Do you know if there is an expression for the zeros of this function with this specific value of parameter?
Added: With computational calculation it looks like that if $\lambda_n$ are the zeros then $|\lambda_n-\lambda_{n+1}|\to \pi.$ Looking for I already found that the zeros have the following expresion $z_{\nu, k}=\left\{k+\frac{1}{2}\left(\nu-\frac{1}{2}\right)\right\} \pi-\frac{4 \nu^{2}-1}{8\left\{k+\frac{1}{2}\left(\nu-\frac{1}{2}\right)\right\} \pi}+O\left(\frac{1}{k^{3}}\right)$.

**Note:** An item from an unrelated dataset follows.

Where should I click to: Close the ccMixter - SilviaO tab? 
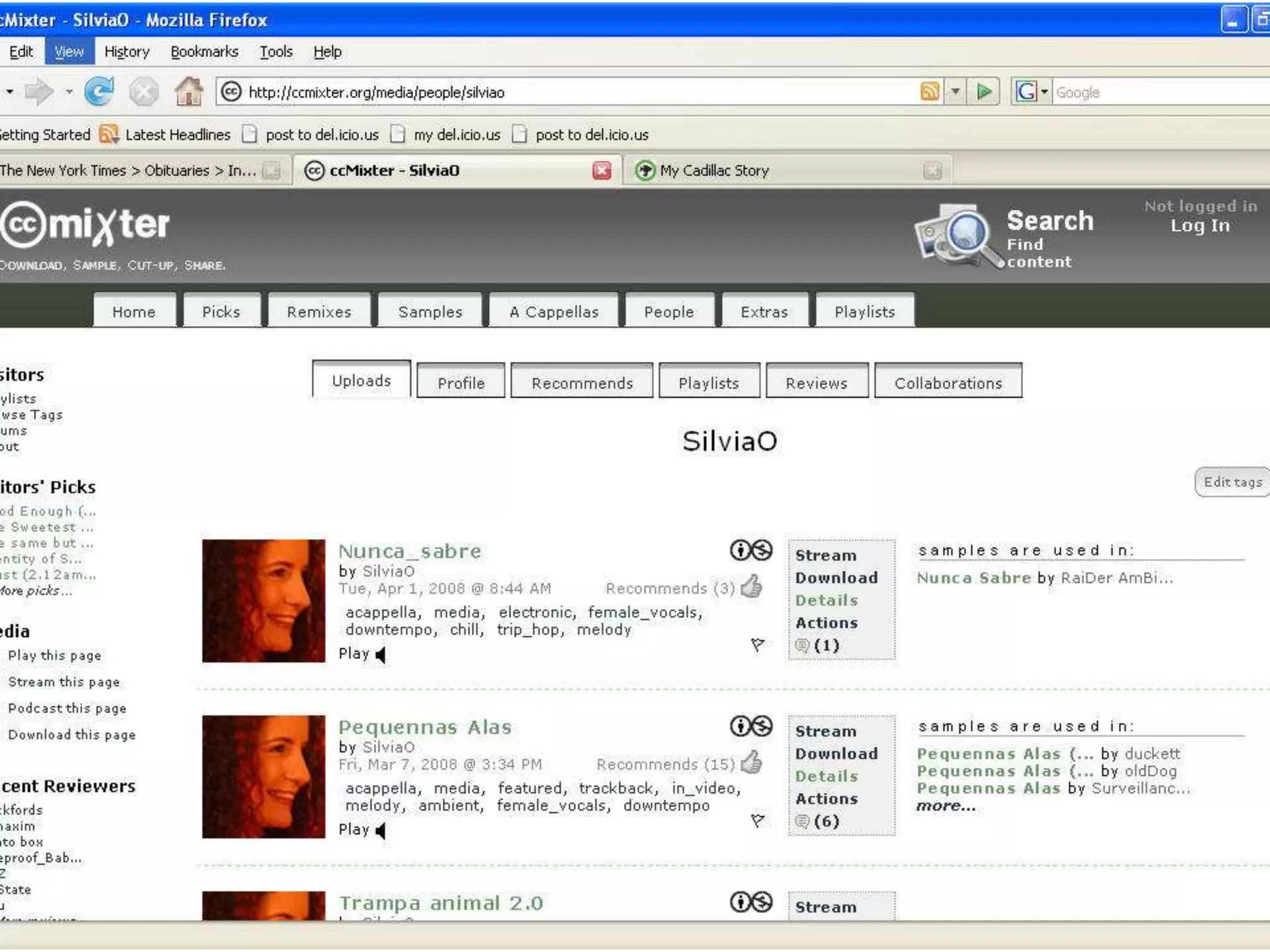602,170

If you consider Wolfram language functions a closed form, then there is Bessel Y Zero $\text y_{v,x}$:
$$\def\Ai{\text{Ai}} \def\Bi{\text{Bi}} \sqrt3\Ai(x)+\Bi(x)=0\implies -\sqrt3=\frac{\Bi(x)}{\Ai(x)}$$
Now use Bessel J and Bessel Y:
$$\frac{\text J_\frac13(x)}{\text Y_\frac13(x)}=\frac4{\frac{\Ai\left(-\left(\frac32\right)^\frac23x^\frac23\right)}{\Bi\left(-\left(\frac32\right)^\frac23x^\frac23\right) }+\sqrt3}-\sqrt3\implies \frac{\Bi(x)}{\Ai(x)}=\frac{\frac4{1-\sqrt3 \frac{\text J_\frac13\left(\frac23(-x)^\frac32\right)}{\text Y_\frac13\left(\frac23(-x)^\frac32\right)}}-1}{\sqrt3}=\sqrt3$$
Here is the solution
$$\begin{align}\frac{\text J_\frac13\left(\frac23(-x)^\frac32\right)}{\text Y_\frac13\left(\frac23(-x)^\frac32\right)} =\sqrt3\iff \sqrt3\Ai(x)+\Bi(x)=0\implies x=-\left(\frac32\text y_{\frac13,\Bbb N+\frac16}\right)^\frac23\end{align}$$
which is true with the $n$th natural number giving the $n$th solution.